Elektroschrott-Recycling in Deutschland 2024: 758.000 Tonnen wiederverwertet, Recyclingquote stabil bei 84,3 Prozent

Im Jahr 2024 wurden in Deutschland nach vorläufigen Ergebnissen knapp 758.000 Tonnen Elektro- und Elektronikaltgeräte recycelt.
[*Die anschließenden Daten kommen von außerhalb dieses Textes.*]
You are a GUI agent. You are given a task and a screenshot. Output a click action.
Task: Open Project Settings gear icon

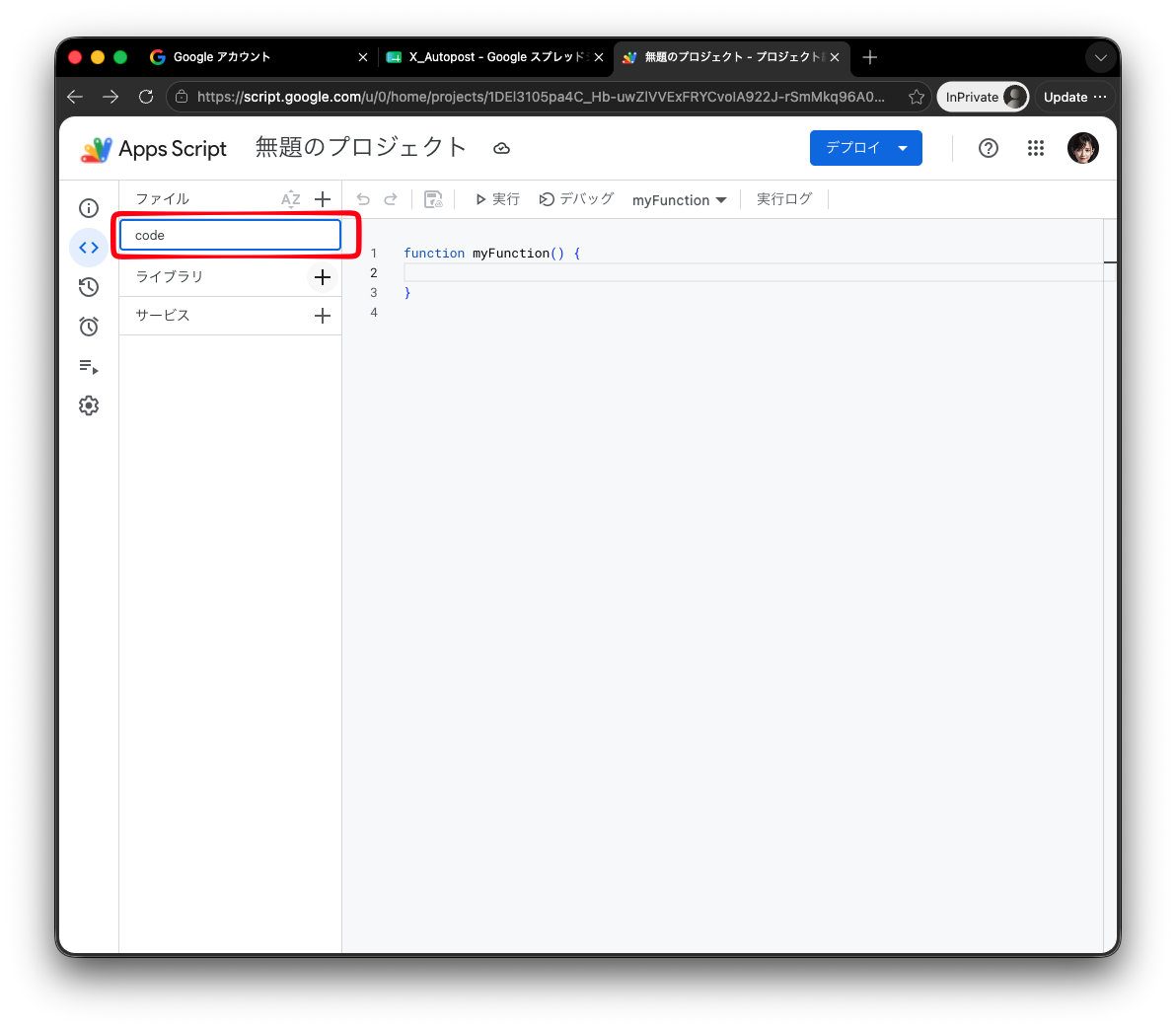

Wie das Statistische Bundesamt (Destatis) am Dienstag mitteilte, waren das 11.100 Tonnen oder 1,5 Prozent mehr als im Vorjahr. Weitere 17.600 Tonnen Altgeräte wurden zur Wiederverwendung vorbereitet (1.200 Tonnen beziehungsweise 6,3 Prozent weniger als 2023). 127.000 Tonnen (13,8 Prozent) beziehungsweise 17.100 (1,9 Prozent) Tonnen wurden einer sonstigen Verwertung zugeführt oder beseitigt.

Insgesamt wurden somit 920.000 Tonnen Elektro- und Elektronikaltgeräte recycelt, anderweitig verwertet oder beseitigt. Die Menge der zur sogenannten Erstbehandlung angenommenen Altgeräte ist um 1,5 Prozent beziehungsweise 13.600 Tonnen gegenüber dem Jahr 2023 gestiegen. Die Recyclingquote, also der Anteil der recycelten oder zur Wiederverwendung vorbereiteten Geräte, veränderte sich 2024 mit 84,3 Prozent gegenüber dem Wert im Jahr 2023 (84,5 Prozent) kaum.

Knapp ein Drittel (32,8 Prozent beziehungsweise 301.500 Tonnen) aller im Jahr 2024 angenommenen Elektro- und Elektronikaltgeräte waren Kleingeräte. Zu dieser Gerätekategorie zählen unter anderem kleine Haushaltsgeräte wie Staubsauger, Toaster oder Bügeleisen, aber auch Toner und E-Zigaretten. Ein weiteres gutes Viertel (27,2 Prozent beziehungsweise 250.600 Tonnen) aller angenommenen Geräte waren Großgeräte (ohne Photovoltaikmodule) wie Waschmaschinen, Elektroherde oder auch Pedelecs. Knapp ein Fünftel (19,2 Prozent beziehungsweise 176.700 Tonnen) aller angenommenen Geräte waren Wärmeüberträger, zu denen Kühl- und Gefrier- sowie Klimageräte zählen, so das Bundesamt.